Lego Ferrari F40 (model #10248)

If you’re a petrolhead of a certain age then both Lego and the Ferrari F40 are going to have been a big part of your childhood. Speaking personally, I had the latter on the wall and the former all over the floor for a good portion of my formative years. Which probably explains rather a lot, come to think of it.

Anyway, in some kind of genius move in the arena of unanticipated wish fulfilment Lego and Ferrari (it’s an officially licensed product) have got together and produced a scale model of the F40 built from the blessed bricks. It is, quite frankly, awesome.

Oh come on, the Lego F40 can’t be that good, surely?

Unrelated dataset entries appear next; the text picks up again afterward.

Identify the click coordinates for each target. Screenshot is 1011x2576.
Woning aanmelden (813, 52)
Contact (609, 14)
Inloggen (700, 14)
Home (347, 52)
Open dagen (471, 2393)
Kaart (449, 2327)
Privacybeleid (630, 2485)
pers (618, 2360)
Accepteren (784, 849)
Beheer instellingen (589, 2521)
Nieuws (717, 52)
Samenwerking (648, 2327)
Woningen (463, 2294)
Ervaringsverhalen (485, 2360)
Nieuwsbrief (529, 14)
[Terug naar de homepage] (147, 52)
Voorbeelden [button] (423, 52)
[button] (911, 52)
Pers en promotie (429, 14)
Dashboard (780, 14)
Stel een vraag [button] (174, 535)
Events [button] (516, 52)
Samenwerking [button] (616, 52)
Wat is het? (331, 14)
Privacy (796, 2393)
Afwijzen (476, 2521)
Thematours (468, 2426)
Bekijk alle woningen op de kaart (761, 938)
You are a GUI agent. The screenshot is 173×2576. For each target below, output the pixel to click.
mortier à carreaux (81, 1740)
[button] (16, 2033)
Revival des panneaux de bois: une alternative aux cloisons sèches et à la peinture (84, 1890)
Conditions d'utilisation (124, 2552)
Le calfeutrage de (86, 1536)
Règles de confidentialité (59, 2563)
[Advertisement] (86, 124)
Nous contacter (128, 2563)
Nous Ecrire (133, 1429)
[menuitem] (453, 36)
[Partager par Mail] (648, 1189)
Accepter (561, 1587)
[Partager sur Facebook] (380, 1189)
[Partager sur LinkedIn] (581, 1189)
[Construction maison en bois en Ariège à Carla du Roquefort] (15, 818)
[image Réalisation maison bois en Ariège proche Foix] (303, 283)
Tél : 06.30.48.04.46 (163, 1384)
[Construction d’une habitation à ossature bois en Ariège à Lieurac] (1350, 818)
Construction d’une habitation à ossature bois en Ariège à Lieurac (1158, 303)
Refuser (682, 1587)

If it’s not already obvious, I should probably declare that I am abig Lego fan. Not to the point that I have a house full of the stuff, but I do have a few kits around the place – including a hot rod that I upgraded from the included V6 engine to a V8. I mention this as a means of pointing out that Lego doesn’t always get it right (a V6 hot rod? WTF?). But in the F40’s case, it really is hard to fault.

Considering the thing is almost entirely constructed from regular Lego pieces, the detail is mega. There are Naca ducts, bucket seats, an opening front clamshell complete with representative fluid reservoir, and an opening rear clamshell that reveals a V8 engine which is properly modelled to look like the real one. Even the doors have inner skin details, the pop-up headlights pop up and there are brake discs behind those funky wheels.

The wheel finishers are amongst the few bespoke pieces, the windscreen being a notable other. Favourite creative use of existing parts? The eight tiny Lego pistols that serve as the F40’s exhaust manifold.

How long did it take to build the Lego F40?

Err, probably not something a grown adult should be admitting, but it took approximately five hours straight in a single sitting (what else are Sundays for?). The set is aimed at ages 14+ (and I’m clinging on to that ‘+’ for ever more), and rated ‘Expert’ level – but even if you’re not familiar with Lego it shouldn’t be too difficult to get the hang of.

The company has mastered the art of pictorial instructions – seriously, they’re like works of art in their own right – and rather than one big bag of bits you get several smaller ones, divided into two sections for ease of dining table management. Be careful, because you’ll really be cursing if you get to the end and find there’s a piece missing. Not that this happened to be and I had to raid the box of spares on top of the bookshelf, nosiree.

Am I going to need to sit down before asking how much the Lego F40 costs?

Possibly. Lego’s online shop lists it at £69.99, but if you think that sounds like a lot for a bunch of plastic take a look around the Lego site for some perspective. In the grand scheme of Lego this isn’t much at all, especially for such a satisfying end product.


And it really is satisfying. The finished Lego F40 feels chunky and substantial, and not at all flimsy in the way you might expect. As you put it together you really come to appreciate the sophistication of the design process, as the individual elements lock together in unexpectedly intricate ways. An icon made from an icon, and a sure-fire way to keep kids young and old quiet for the best part of a day.